Keep in mind this is for 2.2, not 2.4, need to merge my fixes
with what we have so far.  Do you agree this algorithm is correct?
(or at least closer):
+static inline int fault_page_in(struct vm_area_struct * vma,
+	unsigned long address, int write_access, pte_t *pte)
+{
+	int ret;
+
+	if (pte_present(*pte)) {
+		if (write_access && pte_write(*pte))
+			return 1;
+	}
+
+	ret = handle_pte_fault(current, vma, address, write_access, pte);
+	if (ret > 0)
+		update_mmu_cache(vma, address, *pte);
+	return (ret > 0);
+}
+

[...]

+	/*
+	 * First of all, try to fault in all of the necessary pages
+	 */
+	while (ptr < end) {
+		if (!vma || ptr >= vma->vm_end) {
+			vma = find_vma(current->mm, ptr);
+			if (!vma)
+				goto out_unlock;
+		}
+		pte = get_pte(vma, ptr);
+		if (!pte)
+			goto out_unlock;
+
+		if (!fault_page_in(vma, ptr, write_access, pte))
+			goto out_unlock;
+
+		page = pte_page(*pte);
+		if (!page) {
+			err = -EAGAIN;
+			goto out_unlock;
+		}
+		map = get_page_map(page);
+		if (map) {
+			if (TryLockPage(map))
+				goto retry;
+			atomic_inc(&map->count);
+			set_bit(PG_dirty, &map->flags);
+		}
+
+		if (!pte_present(*pte) || (write_access && !pte_write(*pte))) {
+			err = -EAGAIN;
+			goto out_unlock;
+		}
+		if (write_access && !pte_dirty(*pte))
+			panic("map_user_kiobuf: writable page w/o dirty pte\n");
+
+		dprintk ("Installing page %p %p: %d\n", (void *)page, map, i);
+		iobuf->pagelist[i] = page;
+		iobuf->maplist[i] = map;
+		iobuf->nr_pages = ++i;
+
+		ptr += PAGE_SIZE;
+	}
+

In my tests, the if (write_access && !pte_dirty(*pte)) never tripped,
but I don't know enough to know if this is valid or if we need
to do something else to guarantee the pte is dirty if it's writable?

◆ ITEMS
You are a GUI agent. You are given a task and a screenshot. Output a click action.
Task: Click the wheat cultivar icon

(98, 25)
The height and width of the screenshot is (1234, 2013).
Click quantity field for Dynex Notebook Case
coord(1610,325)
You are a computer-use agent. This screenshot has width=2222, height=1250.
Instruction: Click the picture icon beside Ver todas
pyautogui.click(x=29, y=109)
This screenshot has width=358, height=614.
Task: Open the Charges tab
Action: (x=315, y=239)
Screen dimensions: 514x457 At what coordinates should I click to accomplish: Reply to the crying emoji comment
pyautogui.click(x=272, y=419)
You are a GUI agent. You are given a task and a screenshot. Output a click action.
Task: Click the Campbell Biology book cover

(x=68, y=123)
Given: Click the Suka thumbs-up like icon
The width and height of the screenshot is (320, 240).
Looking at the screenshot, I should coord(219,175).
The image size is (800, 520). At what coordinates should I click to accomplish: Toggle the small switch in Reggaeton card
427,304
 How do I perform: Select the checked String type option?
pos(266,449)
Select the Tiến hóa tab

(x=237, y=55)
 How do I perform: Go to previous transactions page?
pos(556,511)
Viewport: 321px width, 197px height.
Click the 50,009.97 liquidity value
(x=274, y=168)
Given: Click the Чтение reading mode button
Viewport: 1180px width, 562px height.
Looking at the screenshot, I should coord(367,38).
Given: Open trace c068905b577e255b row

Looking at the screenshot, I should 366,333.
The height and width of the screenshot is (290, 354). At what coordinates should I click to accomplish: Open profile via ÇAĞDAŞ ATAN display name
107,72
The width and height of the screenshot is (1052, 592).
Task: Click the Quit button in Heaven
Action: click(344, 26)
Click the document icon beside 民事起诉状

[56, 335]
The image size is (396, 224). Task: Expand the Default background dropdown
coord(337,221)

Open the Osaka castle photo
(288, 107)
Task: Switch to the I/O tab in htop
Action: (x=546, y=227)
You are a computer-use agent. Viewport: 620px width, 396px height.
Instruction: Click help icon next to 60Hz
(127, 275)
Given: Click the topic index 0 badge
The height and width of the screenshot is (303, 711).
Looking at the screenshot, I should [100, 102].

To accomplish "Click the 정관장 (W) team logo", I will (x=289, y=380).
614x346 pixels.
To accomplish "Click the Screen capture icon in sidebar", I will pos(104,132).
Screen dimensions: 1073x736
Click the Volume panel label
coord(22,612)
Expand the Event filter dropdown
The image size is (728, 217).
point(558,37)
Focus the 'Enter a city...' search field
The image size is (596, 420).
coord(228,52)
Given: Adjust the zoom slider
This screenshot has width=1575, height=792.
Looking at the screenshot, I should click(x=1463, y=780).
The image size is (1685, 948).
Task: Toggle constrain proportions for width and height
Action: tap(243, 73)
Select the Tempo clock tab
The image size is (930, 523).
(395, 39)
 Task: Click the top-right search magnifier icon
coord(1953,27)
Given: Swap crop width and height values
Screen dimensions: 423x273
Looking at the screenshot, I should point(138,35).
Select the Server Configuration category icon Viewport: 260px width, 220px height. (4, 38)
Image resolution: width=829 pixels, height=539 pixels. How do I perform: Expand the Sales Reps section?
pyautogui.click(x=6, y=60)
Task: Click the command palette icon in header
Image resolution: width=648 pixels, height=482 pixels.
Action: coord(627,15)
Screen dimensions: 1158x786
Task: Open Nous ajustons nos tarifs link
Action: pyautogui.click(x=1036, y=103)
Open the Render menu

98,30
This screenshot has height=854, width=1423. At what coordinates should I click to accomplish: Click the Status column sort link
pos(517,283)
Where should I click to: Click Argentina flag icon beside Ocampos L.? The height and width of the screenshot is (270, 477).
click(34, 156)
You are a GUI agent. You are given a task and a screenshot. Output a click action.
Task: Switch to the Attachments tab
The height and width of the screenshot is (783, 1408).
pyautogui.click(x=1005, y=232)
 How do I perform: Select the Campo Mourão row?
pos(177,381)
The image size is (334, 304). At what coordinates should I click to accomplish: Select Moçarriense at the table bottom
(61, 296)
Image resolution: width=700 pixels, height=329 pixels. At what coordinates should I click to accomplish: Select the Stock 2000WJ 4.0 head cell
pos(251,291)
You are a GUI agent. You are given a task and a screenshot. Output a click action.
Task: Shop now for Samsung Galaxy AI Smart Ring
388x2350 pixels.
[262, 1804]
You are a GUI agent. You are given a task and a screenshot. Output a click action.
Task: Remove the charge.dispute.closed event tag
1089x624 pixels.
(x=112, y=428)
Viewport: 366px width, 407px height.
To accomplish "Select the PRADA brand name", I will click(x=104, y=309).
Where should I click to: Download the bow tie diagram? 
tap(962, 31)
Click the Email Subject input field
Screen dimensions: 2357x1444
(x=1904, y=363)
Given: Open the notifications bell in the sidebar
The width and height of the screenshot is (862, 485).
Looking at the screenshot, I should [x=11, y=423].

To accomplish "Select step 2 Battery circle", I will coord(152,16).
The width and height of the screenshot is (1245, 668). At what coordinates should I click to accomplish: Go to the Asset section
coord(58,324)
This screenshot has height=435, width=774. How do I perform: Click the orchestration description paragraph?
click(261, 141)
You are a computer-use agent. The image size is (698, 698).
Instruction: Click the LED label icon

◆ WHAT YOU SHOULD DO
Rewrite the stretch of the kernel patch excerpt from "(or at least" through "(write_access && pte_write(*pte))", putting "is_write" wherever "write_access" appears.

◆ FINISHED ANSWER
(or at least closer):
+static inline int fault_page_in(struct vm_area_struct * vma,
+	unsigned long address, int is_write, pte_t *pte)
+{
+	int ret;
+
+	if (pte_present(*pte)) {
+		if (is_write && pte_write(*pte))